(2 of 2)
The author chides his subject for the "Poor Richard" pose he so often adopted toward his struggles. In fact, his meteoric rise was as much a product of good luck as of hard work. Nixon entered the House during a brief, aberrant period of Republican control, when choice committee assignments were being handed out to eager freshmen. His Red-scare tactics benefited immensely from the awful example of Senator Joseph McCarthy: "McCarthy's charges were so extreme, his inability to back them up so obvious, that he made Nixon look like a scholar and statesman in comparison." The outbreak of the Korean War in 1950 practically guaranteed his victory in the Senate race against Douglas, who, Ambrose points out, inaugurated the mudslinging in that notoriously dirty campaign by charging that Nixon was soft on Communism.

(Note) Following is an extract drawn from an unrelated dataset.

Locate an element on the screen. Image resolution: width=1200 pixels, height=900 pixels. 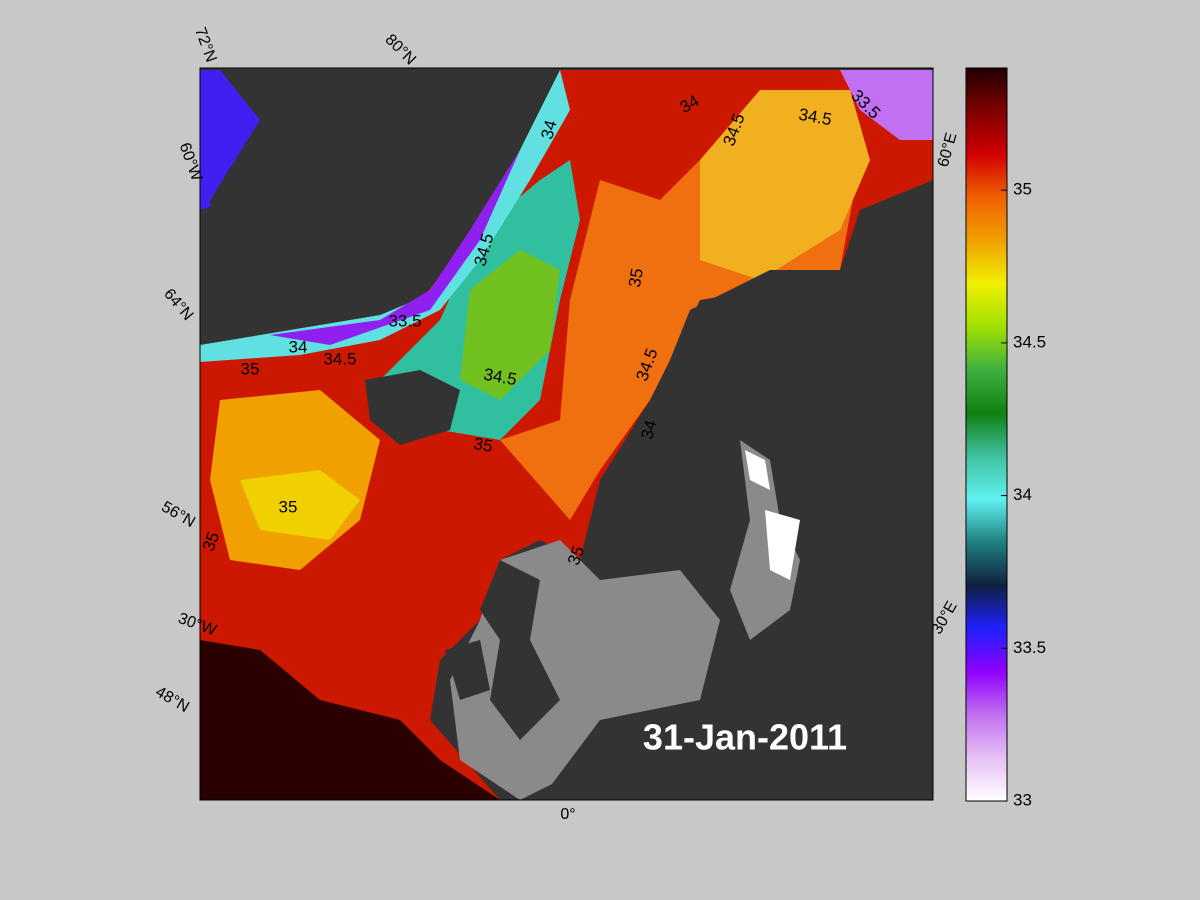
sea-ice is located at coordinates (772, 515).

He was better at holding office than seeking it; Ambrose concludes that Nixon "became the most visible Vice President of the 20th century, and the most successful." Indeed, Nixon took principled stands during the late '40s and into the '50s that demanded true courage: he supported the Marshall Plan when his constituents complained about throwing away more money in Europe, and he was a staunch enemy of segregation and a champion of civil rights. But life as Eisenhower's Vice President cramped Nixon as much as it exalted him. Ambrose, who has also written a two-volume biography of Ike, catches the tensions in this relationship perfectly: "After ordering Nixon to take the low road while he stayed on the high road, Eisenhower would admonish Nixon that he had gone too far -- and then once again order Nixon to go after the Democrats."
Small wonder that Nixon, after a hairbreadth defeat to John F. Kennedy for the presidency in 1960, left Washington an unhappy man. A losing race in 1962 for a job he did not want, Governor of California, did nothing to improve his mood. Ambrose's first volume sets the stage for a comeback; the second should tell it as it happened, with a vengeance.